=== Page text ===
────────────────────────────────────────

Seems some people don't understand the point of testing for drugs (other than steroids). It doesn't have to be an issue of the legality of the drug or anything to do with due process, it's the fact that you don't want a drug addict working for you. If I run a mom and pop store and want to have drug-free employees, shouldn't I be allowed to require tests so long as the employees agreed to it when they first took the job? That's exactly what the NFL does, trying to say it's not fair or government employees should have to do it too then is overreactionary. We shouldn't want government officials to be tested because it's "not fair" to NFL players, but because we shouldn't want drug addicts making decisions that affect the whole country.

8:53 AM  
Anonymous Scott Alderson said...

i agree and wish for some sort of legislation that requires our congress to be drug addict free. but does anyone think that those humps are going to vote on that against themselves - it will never happen. the only thing they vote for themselves on is pay raises.

11:11 AM  
Anonymous Anonymous said...

Its 11:42 on Friday, no update on Ginn's status, Is he a Dolphin yet?

11:41 AM  
Anonymous lacesoutdan said...

Ted Ginn has been signed.

1:49 PM  
Anonymous Kurt In Tampa said...

────────────────────────────────────────

=== Data listing ===
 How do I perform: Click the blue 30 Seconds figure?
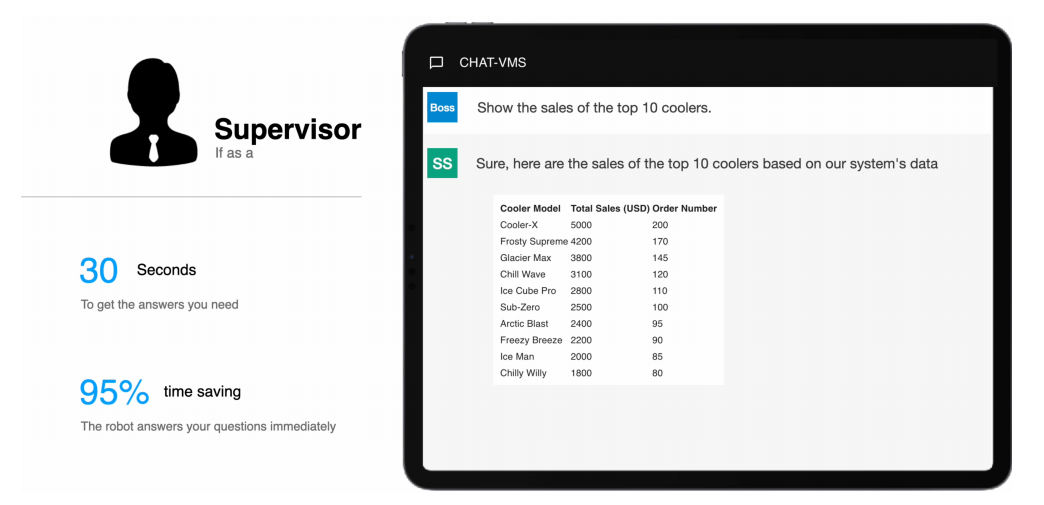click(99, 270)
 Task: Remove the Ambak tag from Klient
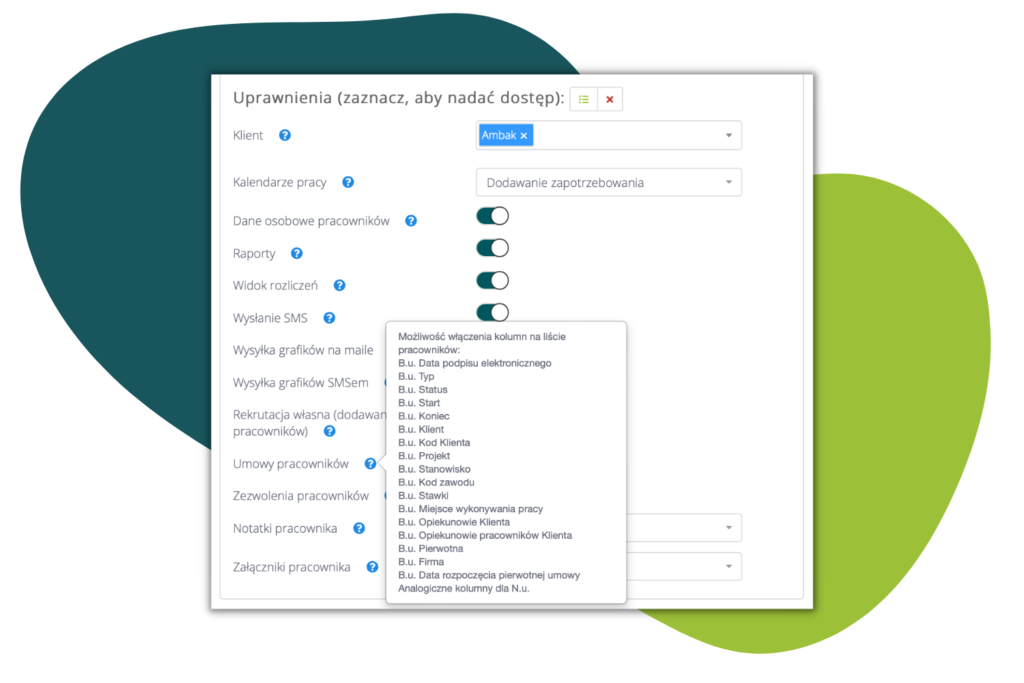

────────────────────────────────────────

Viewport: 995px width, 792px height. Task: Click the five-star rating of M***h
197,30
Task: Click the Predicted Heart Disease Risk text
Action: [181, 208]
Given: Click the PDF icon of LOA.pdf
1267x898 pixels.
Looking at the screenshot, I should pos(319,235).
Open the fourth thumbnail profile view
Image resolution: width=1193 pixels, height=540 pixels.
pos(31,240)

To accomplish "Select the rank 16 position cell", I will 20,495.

────────────────────────────────────────

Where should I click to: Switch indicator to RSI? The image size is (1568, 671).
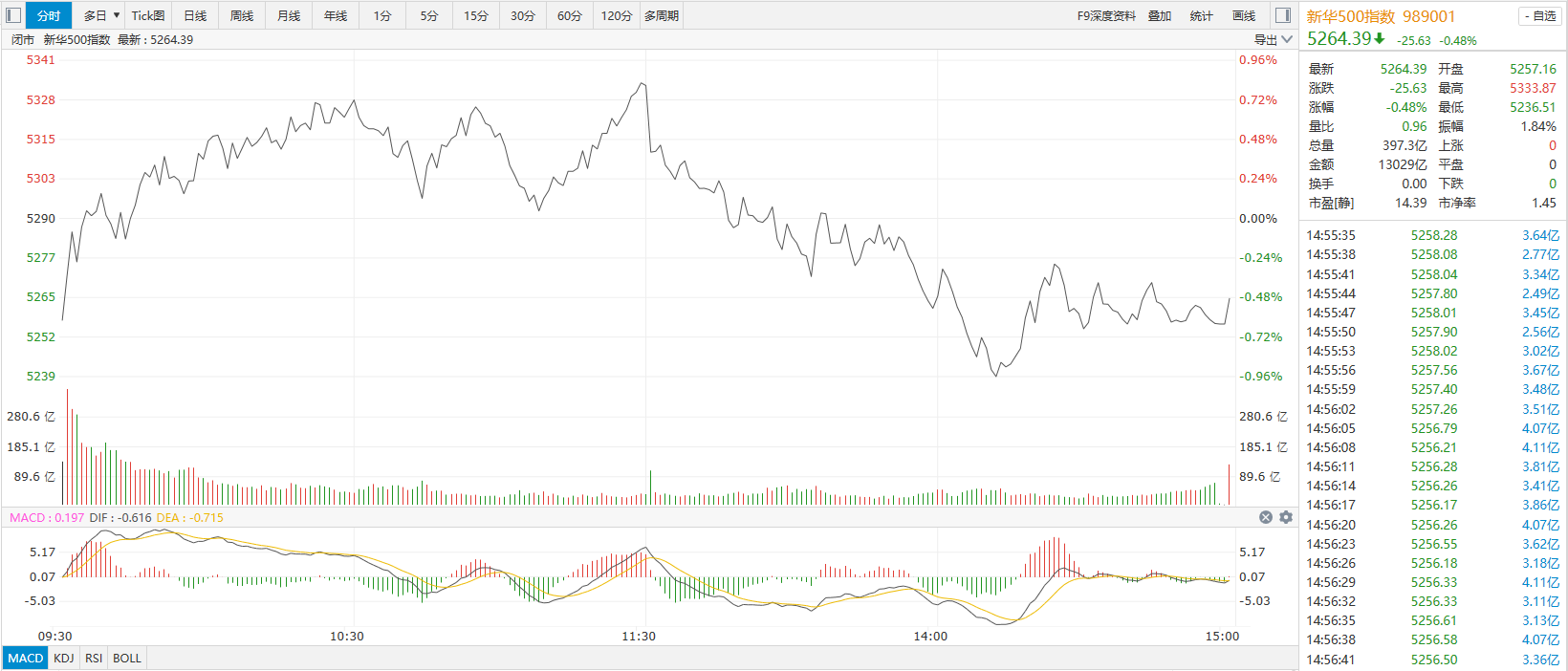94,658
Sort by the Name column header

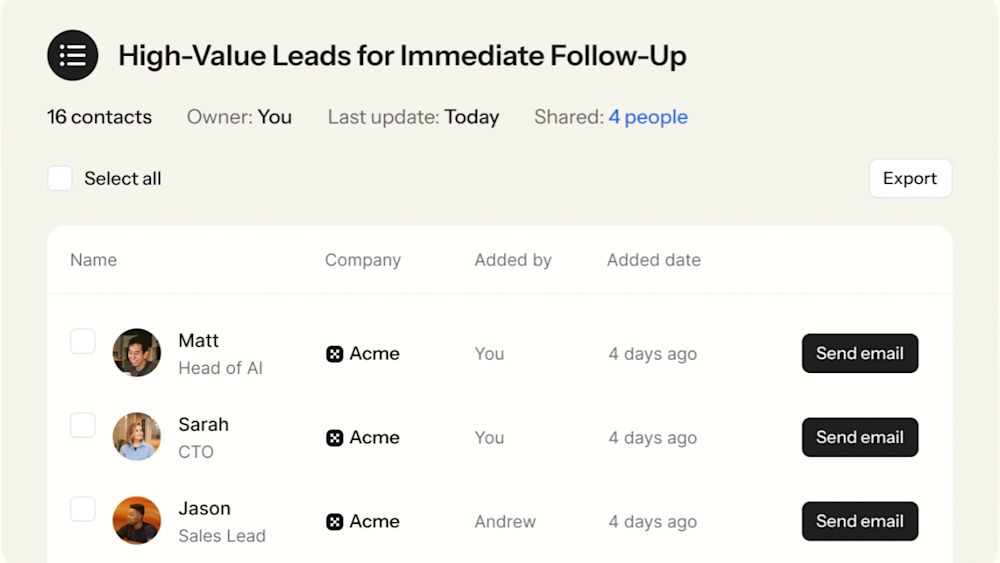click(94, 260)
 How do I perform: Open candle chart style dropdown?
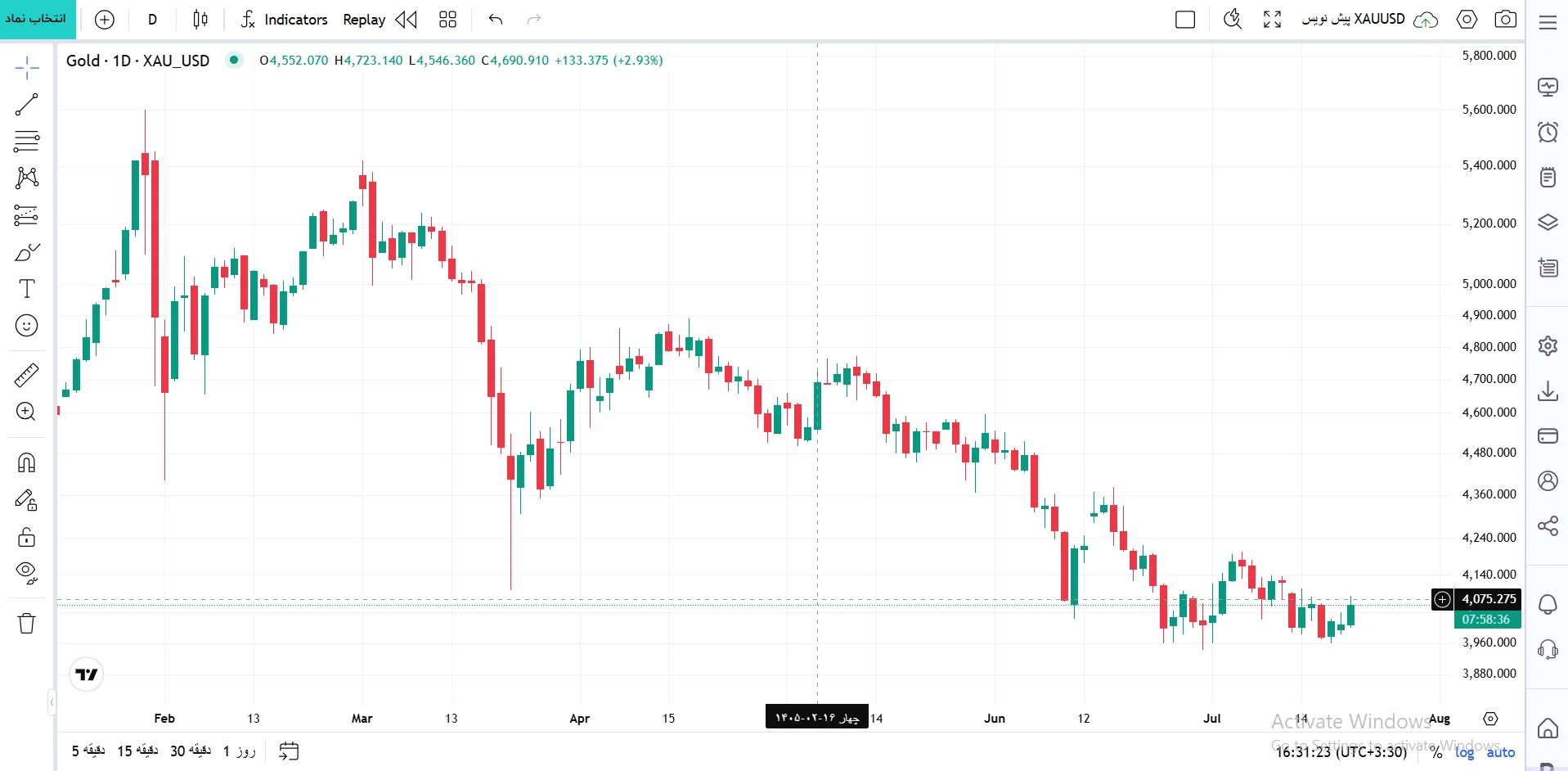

────────────────────────────────────────

=== Tasks for this exercise ===
1/ In the drug-testing comments, what is the only thing Congress votes for themselves on?
2/ Say whether each statement agrees with the drug-testing comments, answering yes or no and quoting the deciding words: (a) The first comment says the NFL requires tests that employees agreed to when they took the job. (b) A commenter expects Congress to pass a law requiring its own members to be drug-free. (c) One comment asks whether Ginn is a Dolphin yet.

=== Solutions per task ===
1/ Pay raises.

2/
(a) Yes: "That's exactly what the NFL does"
(b) No: "it will never happen"
(c) Yes: "Is he a Dolphin yet?"